# Constructing a User-Provided Base Learner

Source:`vignettes/articles/new_ml_wrapper.Rmd`

`new_ml_wrapper.Rmd`

## Introduction

This article illustrates how users can write their own base learners.
The necessary requirements for a base learner to be compatible with
`ddml`

are minimal:

- An estimation function that takes an outcome vector
`y`

and a feature matrix`X`

and returns a fitted model object as an S3 class - A
`predict`

method for the above S3 class that takes a feature matrix`newdata`

and returns a numerical vector of predictions

We outline the requirements on two concrete examples:

- A simple wrapper for
`gbm::gbm.fit()`

for generalized boosted regression - A more extensive wrapper for neural networks based on
`keras`

To test our wrappers, we apply them to the included random subsample
of 5,000 observations from the data of Angrist & Evans (1998). See
`?AE98`

for details.

## A Wrapper for `gbm::gbm.fit()`

We begin with writing an estimation function that takes named
arguments `y`

and `X`

and returns a fitted model
object.

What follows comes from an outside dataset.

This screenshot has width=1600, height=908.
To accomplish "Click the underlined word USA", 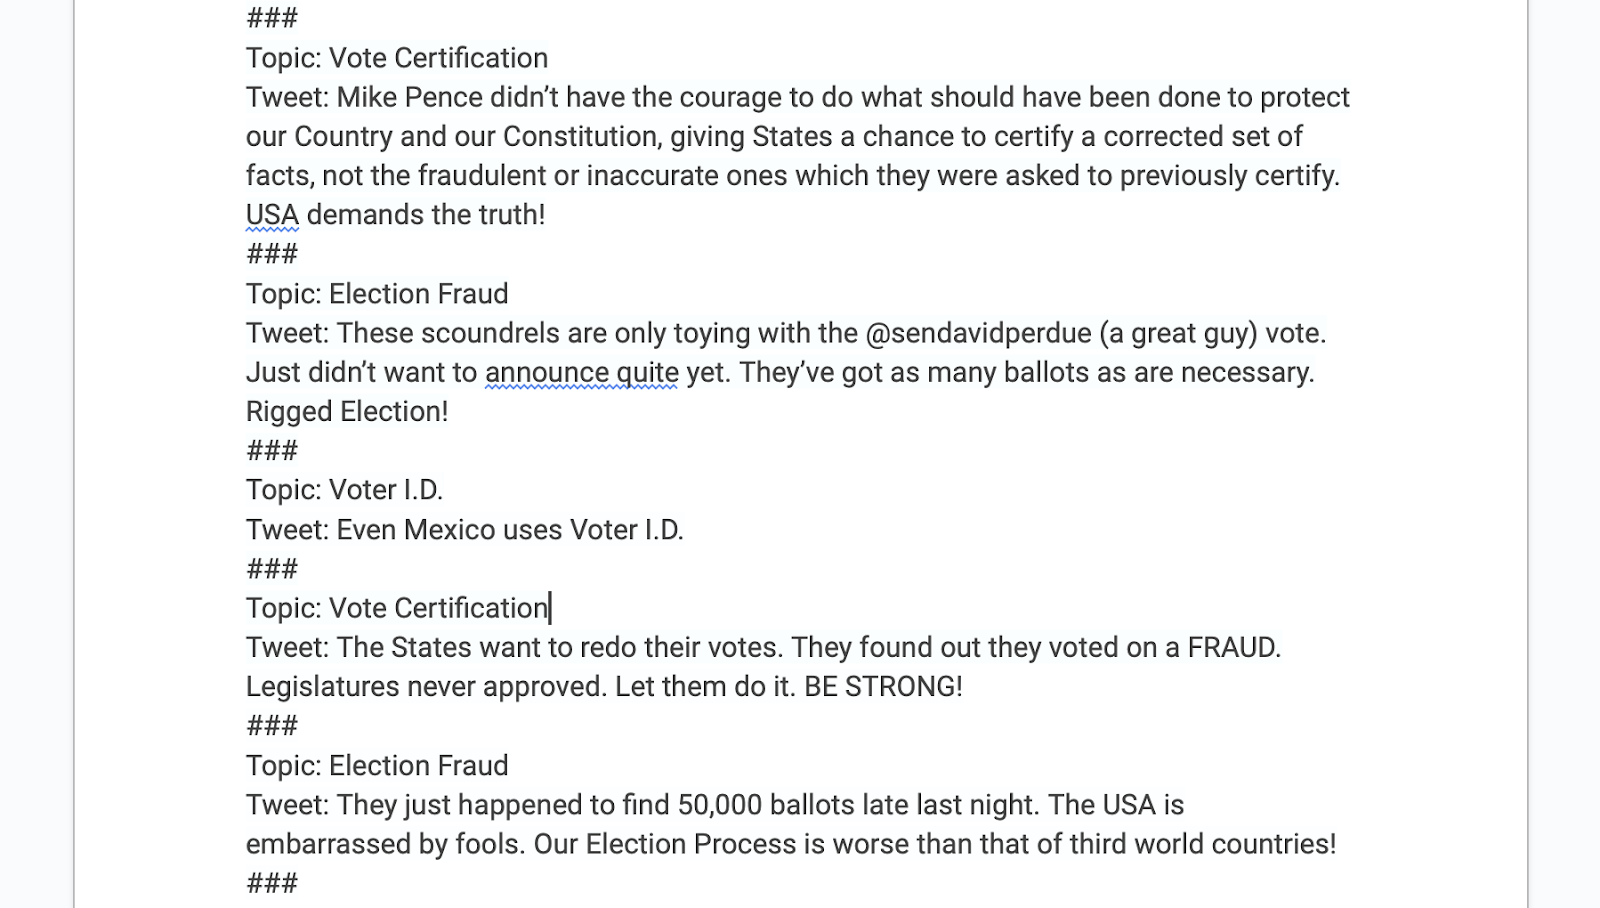I will [x=272, y=215].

To allow for arguments to be passed from the wrapper to
`gbm::gbm.fit()`

, we also make use of the `...`

argument.

```
# Load gbm
library(gbm)
# Write gbm wrapper
mdl_gbm <- function(y, X, ...) {
gbm_fit <- gbm.fit(x = X, y = y, ...) # fit gbm
class(gbm_fit) <- c("mdl_gbm", class(gbm_fit)) # append class
return(gbm_fit) # return fitted gbm object
}#MDL_GBM
```

Note that by default, predicted values from
`gbm::predict.gbm()`

do not return values on the scale of the
outcome variable (see `?gbm::predict.gbm()`

). It is therefore
important to also construct a simple prediction method for the
`mdl_gbm`

object:

```
# Write prediction method for gbm.wrapper
predict.mdl_gbm <- function(object, newdata, ...) {
class(object) <- class(object)[-1] # remove mdl_gbm from the class list
predict(object, newdata, type = "response", n.trees = object$n.trees)
}#MDL_GBM
```

As a simple test, we check the class of the object returned by the wrapper and the prediction method we constructed:

```
# Estimate gbm
gbm_fit <- mdl_gbm(y, X,
distribution = "bernoulli",
n.trees = 1000,
interaction.depth = 6,
verbose = FALSE)
# Compute predictions
fitted_values <- predict(gbm_fit, X)
# Check class
class(gbm_fit)
#> [1] "mdl_gbm" "gbm"
class(fitted_values)
#> [1] "numeric"
```

The classes are what we expected. The wrapper should now be
compatible with the `ddml`

machinery. As a final test, we
estimate the local average treatment effect. (Computation can take a
while, feel free to set `n.trees`

or
`interaction.depth`

to a smaller value for this test.)

```
# Use the new gbm base learner
learner_gbm <- list(what = mdl_gbm,
args = list(distribution = "bernoulli",
n.trees = 1000,
interaction.depth = 6,
verbose = FALSE))
# Estimate ddml_late
late_fit <- ddml_late(y, D, Z, X,
learners = learner_gbm,
sample_folds = 10,
silent = TRUE)
summary(late_fit)
#> LATE estimation results:
#>
#> Estimate Std. Error t value Pr(>|t|)
#> -0.236 0.19 -1.24 0.214
```

All works well!

## A Wrapper for Neural Networks based on `keras`

We now consider an example using the neural network implementation of
the `keras`

package. See this guide to keras
basics for an excellent introduction to neural networks in R.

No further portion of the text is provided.